Withdraw consent: you may stop using the App at any time. Combined with the deactivate or delete flows above, this fully ends our processing of your data.
9. Data retention
We retain account and content data for as long as your account remains active.
When you deactivate, data is preserved indefinitely until you reactivate or delete.
When you delete, your data is hidden immediately and permanently purged after 30 days. After purge, recovery is not possible.
Safety reports are retained for a reasonable period to allow investigation of repeated or coordinated abuse, even after the related account is deleted.
Group records with zero remaining members are tombstoned for 7 days and then permanently deleted along with their subcollections and any associated Storage files.
Server backups maintained by Google Firebase may retain copies for a limited period as part of their standard service operation; we do not control those backup windows beyond Google's published retention.
10. Third-party data processors
We use the following third-party services strictly as data processors acting on our behalf:
Google Firebase (Authentication, Cloud Firestore, Cloud Storage, Cloud Functions, Cloud Messaging, Cloud Scheduler, Cloud Run) — provided by Google LLC. Firebase's privacy and security practices: https://firebase.google.com/support/privacy.

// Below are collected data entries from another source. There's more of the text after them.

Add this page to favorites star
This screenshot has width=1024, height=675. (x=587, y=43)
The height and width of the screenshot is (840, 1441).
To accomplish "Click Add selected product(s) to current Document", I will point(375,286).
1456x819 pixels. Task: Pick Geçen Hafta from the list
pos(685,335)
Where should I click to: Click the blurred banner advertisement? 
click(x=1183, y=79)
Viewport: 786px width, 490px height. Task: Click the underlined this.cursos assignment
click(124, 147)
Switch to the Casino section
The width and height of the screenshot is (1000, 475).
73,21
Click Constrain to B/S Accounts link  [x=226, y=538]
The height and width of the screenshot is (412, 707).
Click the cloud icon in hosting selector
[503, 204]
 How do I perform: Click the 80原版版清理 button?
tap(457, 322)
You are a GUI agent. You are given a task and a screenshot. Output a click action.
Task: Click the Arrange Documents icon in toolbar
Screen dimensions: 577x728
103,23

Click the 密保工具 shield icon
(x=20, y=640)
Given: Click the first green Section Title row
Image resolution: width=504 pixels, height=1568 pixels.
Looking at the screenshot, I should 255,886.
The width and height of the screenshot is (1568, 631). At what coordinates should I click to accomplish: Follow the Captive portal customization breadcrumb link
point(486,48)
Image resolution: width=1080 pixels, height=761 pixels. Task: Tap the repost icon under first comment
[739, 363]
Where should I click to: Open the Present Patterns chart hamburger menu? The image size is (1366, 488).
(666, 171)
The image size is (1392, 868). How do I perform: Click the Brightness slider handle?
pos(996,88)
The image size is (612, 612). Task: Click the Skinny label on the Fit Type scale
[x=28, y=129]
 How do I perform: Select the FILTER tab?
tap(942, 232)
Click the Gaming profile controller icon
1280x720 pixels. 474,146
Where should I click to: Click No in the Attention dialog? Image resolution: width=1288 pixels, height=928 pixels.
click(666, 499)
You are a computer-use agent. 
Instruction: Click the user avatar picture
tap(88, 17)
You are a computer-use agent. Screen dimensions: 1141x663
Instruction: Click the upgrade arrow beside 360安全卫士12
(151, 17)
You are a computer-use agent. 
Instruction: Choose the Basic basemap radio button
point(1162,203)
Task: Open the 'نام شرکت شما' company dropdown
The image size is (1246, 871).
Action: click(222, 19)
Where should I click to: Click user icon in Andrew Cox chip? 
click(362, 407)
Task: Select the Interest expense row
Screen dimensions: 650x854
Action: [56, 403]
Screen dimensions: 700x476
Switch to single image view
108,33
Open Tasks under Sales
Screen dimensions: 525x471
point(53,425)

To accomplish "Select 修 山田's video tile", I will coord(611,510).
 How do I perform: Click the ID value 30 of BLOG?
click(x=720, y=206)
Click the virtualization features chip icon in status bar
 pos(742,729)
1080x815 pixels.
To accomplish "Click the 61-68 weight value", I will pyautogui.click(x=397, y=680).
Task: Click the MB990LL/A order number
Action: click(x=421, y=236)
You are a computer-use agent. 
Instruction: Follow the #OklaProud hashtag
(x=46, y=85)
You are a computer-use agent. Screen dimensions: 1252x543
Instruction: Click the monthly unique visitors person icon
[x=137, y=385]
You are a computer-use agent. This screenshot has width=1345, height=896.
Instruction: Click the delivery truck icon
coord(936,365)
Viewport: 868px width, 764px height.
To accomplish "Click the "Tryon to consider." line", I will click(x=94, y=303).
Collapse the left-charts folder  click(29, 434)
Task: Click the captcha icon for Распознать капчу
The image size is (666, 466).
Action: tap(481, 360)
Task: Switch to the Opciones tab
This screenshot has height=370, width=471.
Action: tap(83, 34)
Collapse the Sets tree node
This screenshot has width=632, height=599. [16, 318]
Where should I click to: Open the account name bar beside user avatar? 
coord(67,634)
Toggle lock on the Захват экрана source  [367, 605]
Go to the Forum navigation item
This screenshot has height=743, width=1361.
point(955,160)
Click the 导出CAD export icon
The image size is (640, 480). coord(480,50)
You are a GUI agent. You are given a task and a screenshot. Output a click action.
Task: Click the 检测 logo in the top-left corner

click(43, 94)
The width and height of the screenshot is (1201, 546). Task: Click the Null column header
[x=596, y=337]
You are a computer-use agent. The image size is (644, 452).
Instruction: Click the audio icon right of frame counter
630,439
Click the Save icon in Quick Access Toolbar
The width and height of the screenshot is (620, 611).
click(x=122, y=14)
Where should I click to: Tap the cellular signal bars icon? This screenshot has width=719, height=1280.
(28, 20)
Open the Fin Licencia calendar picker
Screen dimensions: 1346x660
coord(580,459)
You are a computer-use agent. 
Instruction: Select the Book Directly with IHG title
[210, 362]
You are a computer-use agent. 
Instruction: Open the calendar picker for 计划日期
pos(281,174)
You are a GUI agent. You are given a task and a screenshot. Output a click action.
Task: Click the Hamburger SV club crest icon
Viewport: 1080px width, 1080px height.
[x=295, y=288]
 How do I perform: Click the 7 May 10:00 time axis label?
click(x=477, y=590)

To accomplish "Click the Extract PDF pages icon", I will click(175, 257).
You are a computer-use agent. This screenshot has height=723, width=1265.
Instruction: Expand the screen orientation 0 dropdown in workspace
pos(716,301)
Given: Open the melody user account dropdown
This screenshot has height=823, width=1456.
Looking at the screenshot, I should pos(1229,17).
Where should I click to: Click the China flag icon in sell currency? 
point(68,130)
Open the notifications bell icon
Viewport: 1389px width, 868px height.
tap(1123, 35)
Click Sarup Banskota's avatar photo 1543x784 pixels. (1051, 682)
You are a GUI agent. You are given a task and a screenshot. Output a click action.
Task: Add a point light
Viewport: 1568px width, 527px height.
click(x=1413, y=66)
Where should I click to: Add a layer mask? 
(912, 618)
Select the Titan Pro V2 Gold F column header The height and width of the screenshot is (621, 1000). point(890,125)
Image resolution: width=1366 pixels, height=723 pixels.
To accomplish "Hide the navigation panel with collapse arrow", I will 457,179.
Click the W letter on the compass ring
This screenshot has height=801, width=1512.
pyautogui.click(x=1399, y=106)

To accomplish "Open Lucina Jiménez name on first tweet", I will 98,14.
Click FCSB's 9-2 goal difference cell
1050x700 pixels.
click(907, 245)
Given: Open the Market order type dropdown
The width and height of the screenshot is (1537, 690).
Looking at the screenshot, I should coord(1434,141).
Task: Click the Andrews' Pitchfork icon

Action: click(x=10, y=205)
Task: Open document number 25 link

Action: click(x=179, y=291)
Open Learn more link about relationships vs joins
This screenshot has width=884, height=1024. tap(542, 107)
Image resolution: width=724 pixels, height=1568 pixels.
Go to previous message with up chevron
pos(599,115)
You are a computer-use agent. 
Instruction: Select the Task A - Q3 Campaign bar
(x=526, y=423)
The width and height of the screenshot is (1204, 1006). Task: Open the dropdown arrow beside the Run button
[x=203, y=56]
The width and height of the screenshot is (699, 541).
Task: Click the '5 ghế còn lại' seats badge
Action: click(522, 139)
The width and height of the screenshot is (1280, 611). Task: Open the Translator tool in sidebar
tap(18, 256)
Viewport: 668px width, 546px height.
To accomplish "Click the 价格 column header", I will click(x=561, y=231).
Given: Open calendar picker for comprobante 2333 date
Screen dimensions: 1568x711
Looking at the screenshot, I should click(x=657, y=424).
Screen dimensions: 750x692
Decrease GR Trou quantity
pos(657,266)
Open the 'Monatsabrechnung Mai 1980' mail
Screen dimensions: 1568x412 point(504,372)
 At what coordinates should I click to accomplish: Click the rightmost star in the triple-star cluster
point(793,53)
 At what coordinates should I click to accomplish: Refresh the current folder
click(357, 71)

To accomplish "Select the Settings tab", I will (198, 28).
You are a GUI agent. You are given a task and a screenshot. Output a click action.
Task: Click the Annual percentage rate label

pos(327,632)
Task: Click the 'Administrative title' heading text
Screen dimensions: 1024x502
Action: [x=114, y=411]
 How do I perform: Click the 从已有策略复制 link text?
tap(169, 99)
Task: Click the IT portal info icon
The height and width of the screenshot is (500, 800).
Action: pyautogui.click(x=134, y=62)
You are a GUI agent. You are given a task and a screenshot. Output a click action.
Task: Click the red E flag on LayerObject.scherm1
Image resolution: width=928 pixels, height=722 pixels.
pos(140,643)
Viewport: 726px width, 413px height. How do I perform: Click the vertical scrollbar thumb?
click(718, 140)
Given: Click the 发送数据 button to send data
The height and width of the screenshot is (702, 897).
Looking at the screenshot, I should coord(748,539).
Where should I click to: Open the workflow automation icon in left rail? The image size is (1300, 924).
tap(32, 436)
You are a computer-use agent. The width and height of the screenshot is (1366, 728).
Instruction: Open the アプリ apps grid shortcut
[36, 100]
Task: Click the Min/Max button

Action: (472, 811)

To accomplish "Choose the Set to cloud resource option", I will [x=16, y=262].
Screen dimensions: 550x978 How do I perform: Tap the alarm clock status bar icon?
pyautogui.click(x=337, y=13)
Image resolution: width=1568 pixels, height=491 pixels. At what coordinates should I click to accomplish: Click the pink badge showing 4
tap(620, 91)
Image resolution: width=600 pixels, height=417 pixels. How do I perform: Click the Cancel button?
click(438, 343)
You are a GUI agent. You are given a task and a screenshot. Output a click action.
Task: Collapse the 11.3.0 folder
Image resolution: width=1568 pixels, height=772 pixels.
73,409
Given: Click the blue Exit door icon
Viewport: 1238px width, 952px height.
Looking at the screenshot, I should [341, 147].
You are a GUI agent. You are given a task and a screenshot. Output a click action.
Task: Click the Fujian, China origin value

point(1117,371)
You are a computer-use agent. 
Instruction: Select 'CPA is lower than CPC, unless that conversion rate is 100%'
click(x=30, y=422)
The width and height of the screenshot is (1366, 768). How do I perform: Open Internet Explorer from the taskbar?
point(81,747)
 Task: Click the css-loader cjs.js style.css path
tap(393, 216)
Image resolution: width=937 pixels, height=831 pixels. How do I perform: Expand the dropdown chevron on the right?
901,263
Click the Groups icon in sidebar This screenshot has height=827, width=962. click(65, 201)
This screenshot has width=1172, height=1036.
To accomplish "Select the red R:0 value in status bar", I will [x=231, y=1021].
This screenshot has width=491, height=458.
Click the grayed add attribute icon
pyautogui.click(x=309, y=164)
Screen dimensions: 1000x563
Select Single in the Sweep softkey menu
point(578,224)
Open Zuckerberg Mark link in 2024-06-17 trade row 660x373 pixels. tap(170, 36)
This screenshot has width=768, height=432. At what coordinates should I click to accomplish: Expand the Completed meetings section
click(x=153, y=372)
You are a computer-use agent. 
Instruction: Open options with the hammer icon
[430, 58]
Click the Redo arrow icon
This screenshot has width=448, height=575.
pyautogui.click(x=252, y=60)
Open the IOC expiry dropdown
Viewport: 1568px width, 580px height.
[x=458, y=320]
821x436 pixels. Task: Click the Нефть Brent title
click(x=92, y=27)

Apple Push Notification service — used for delivering push notifications to your device. Apple's privacy policy: https://www.apple.com/legal/privacy/.
Sign in with Apple and Google Sign-In — used when you choose those providers. We receive only the identifier and verified email address you authorize them to share; we do not see your password or other account details.
Resend (transactional email) — used only to notify our moderation team when a user submits a safety report. Reports are sent to a single internal mailbox. Resend's privacy policy: https://resend.com/legal/privacy-policy.
Apple Vision framework — runs on your device to extract searchable text from admin-uploaded PDFs. No document content is transmitted to Apple or any other party as part of this feature.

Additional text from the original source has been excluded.